I am part cow.No, I’m not talking about the genetic code or an unhealthy steak diet. I mean that I have a living active piece of cow completely incorporated into my biology that will probably add 40 years to my life.
This summer I had open heart surgery. For you nursing and biology students: I had a pulmonary valve replacement with 29mm perimount bioprosthetic heart valve and a tricuspid valve annuloplasty. For everyone else: the doctors cut me open, inserted a piece of cow into my heart, and closed me up again. O.K., it isn’t that simple, but it sounds cooler that way. I play it down because I’m not sure I can do justice to the incredibly complex and difficult procedure that preemptively saved my life.
I was born with congenital heart disease, which basically means that my heart was screwed up and I would have died if it wasn’t for the quick thinking and steady knife of several courageous surgeons.

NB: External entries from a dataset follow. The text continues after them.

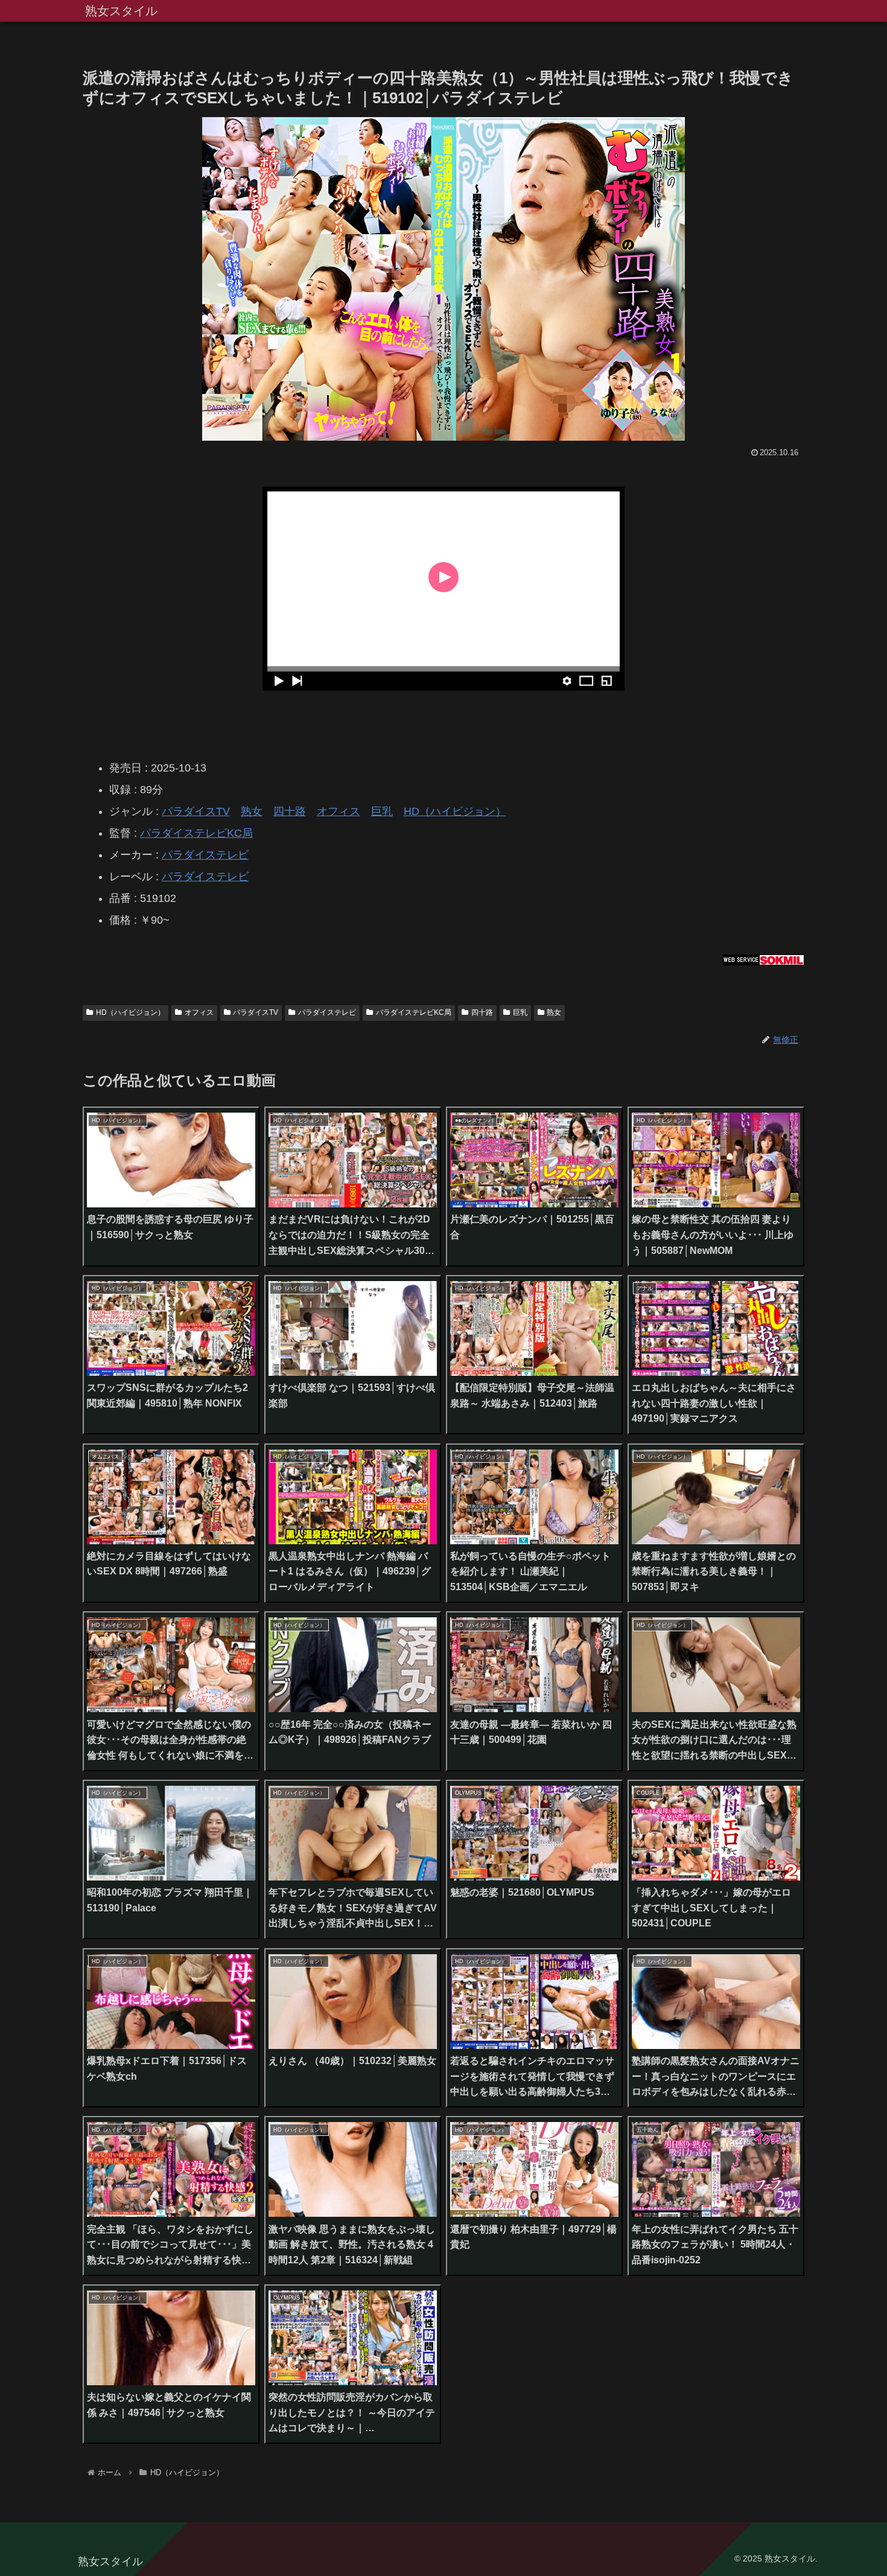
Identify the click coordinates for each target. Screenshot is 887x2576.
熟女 (251, 811)
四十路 (289, 811)
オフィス (338, 811)
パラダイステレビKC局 (196, 833)
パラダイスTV (196, 811)
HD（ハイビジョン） (455, 811)
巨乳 (382, 811)
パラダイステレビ (205, 855)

The main problem was that my pulmonary valve, which works as a kind of flood gate for blood leaving my heart, was malformed and stuck closed, blocking the flow. The doctors created a bypass around the valve in one surgery and removed it completely in a second.
Since then I have lived without a pulmonary valve and my heart has had to work extra hard to move blood properly. In the past, according to my doctor, people with my condition rarely lived past their mid-thirties because the heart grew so large from all the extra pumping that it failed. The solution is to insert an artificial or bioprosthetic valve where mine should be. This allows my heart to return to normal size and function.

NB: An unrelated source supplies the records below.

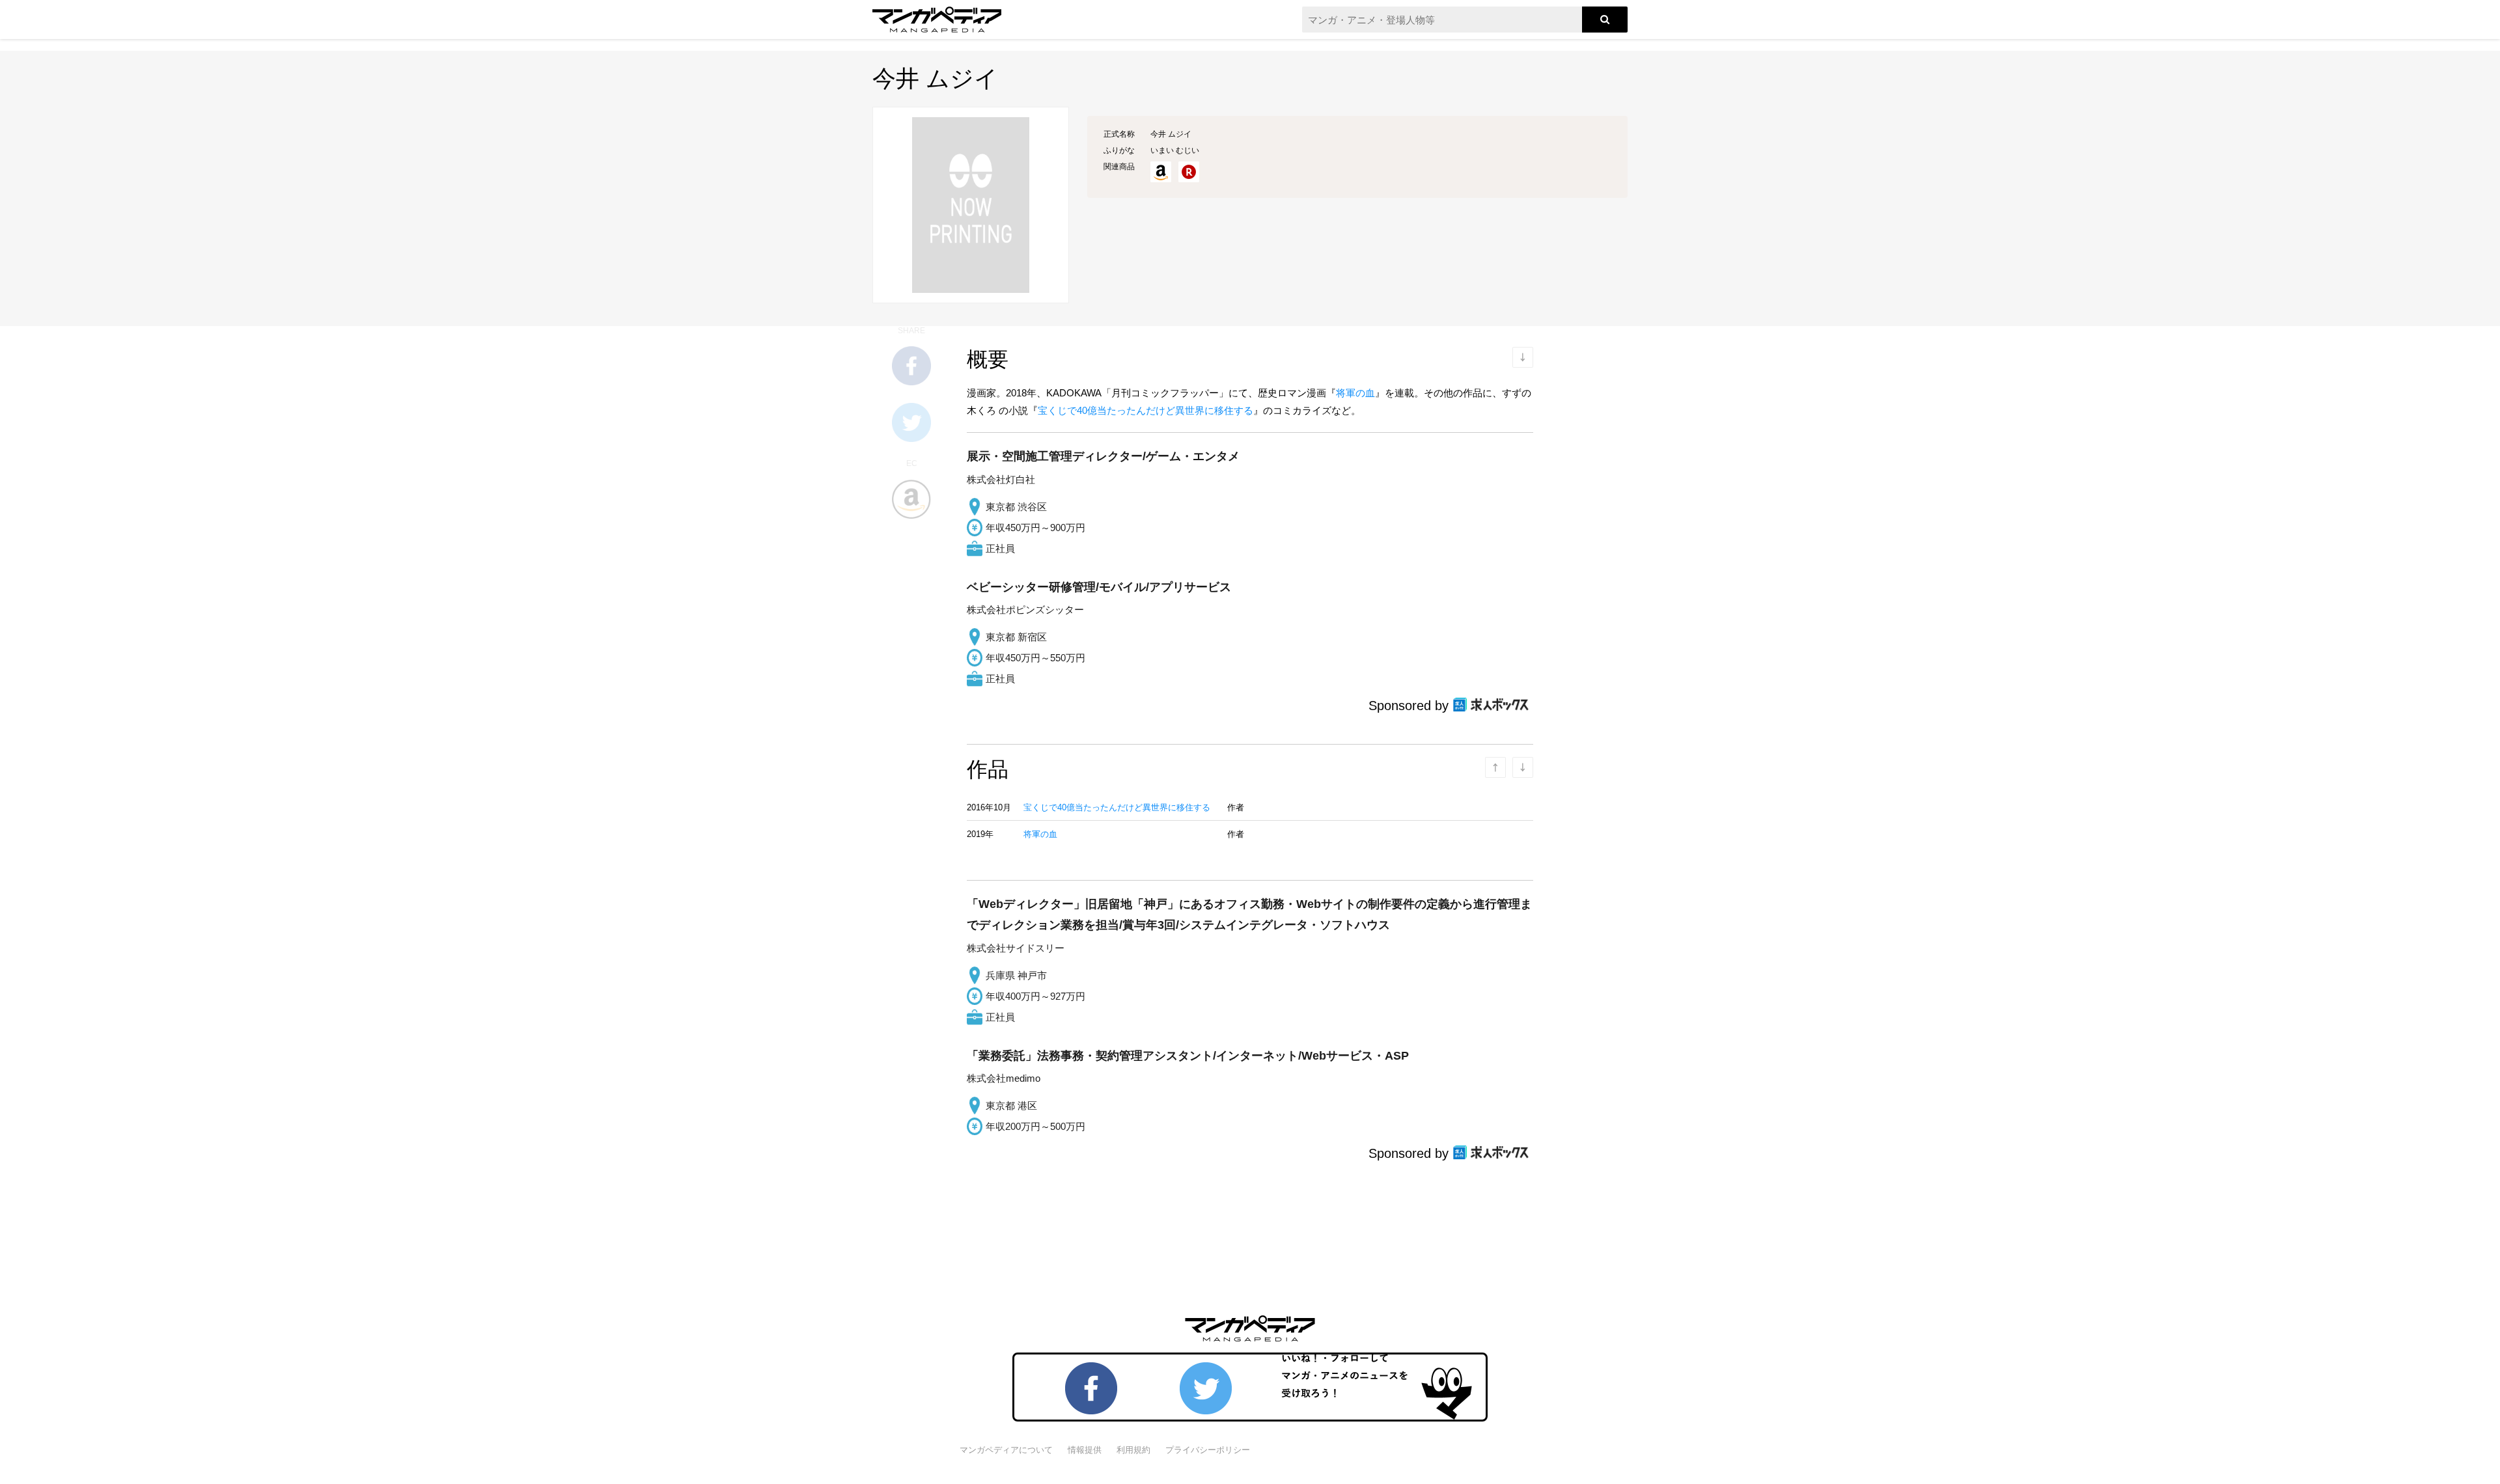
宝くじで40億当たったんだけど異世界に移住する (1145, 410)
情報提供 (1085, 1450)
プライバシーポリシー (1207, 1450)
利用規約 (1133, 1450)
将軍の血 (1355, 392)
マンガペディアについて (1006, 1450)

And so, four weeks before my return to Goshen College, I found myself at the Cleveland Clinic facing the knife. I don’t remember much about the first day or so after surgery because I was seriously tripped out on pain medication. (Having your chest cut open isn’t exactly a painless surgery. In the following weeks sneezing, coughing, and even laughing hurt.)
What amazed me was how quickly I recovered. I only spent five days in the hospital and after just two months I feel awesome. Sure, the twelve-inch scars ruin my chance to be America’s next hot model, but then again, that isn’t much of a loss. I can run, play, and laugh because of miracles both this summer and almost 20 years ago.

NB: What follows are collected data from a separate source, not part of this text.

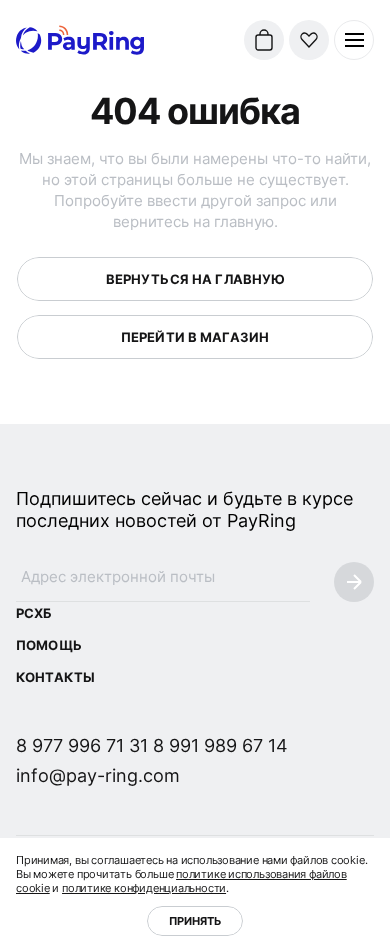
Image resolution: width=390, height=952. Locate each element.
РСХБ (34, 613)
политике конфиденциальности (144, 888)
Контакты (55, 677)
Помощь (49, 645)
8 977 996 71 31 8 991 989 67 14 (152, 745)
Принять (195, 921)
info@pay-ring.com (98, 775)
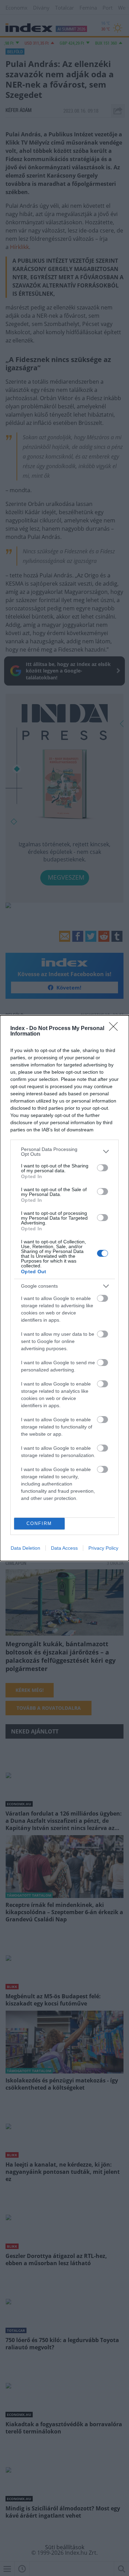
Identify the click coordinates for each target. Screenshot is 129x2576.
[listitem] (64, 1151)
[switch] (102, 1167)
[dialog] (64, 1288)
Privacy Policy (103, 1548)
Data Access (64, 1548)
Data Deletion (25, 1548)
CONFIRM (39, 1523)
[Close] (115, 1028)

Ultimately I have to acknowledge God’s hand in my story. I would be a fool to explain it any other way after seeing what happened and witnessing the multitude of people who prayed for me. Before surgery, I had a wonderful feeling of peace that I can only attribute to the work of God.
Perhaps it would due to end by thanking the cow for sacrificing its valve to fill the void in my heart. To you, Clover, wherever you are in the world of bovine, I offer my modest thanks.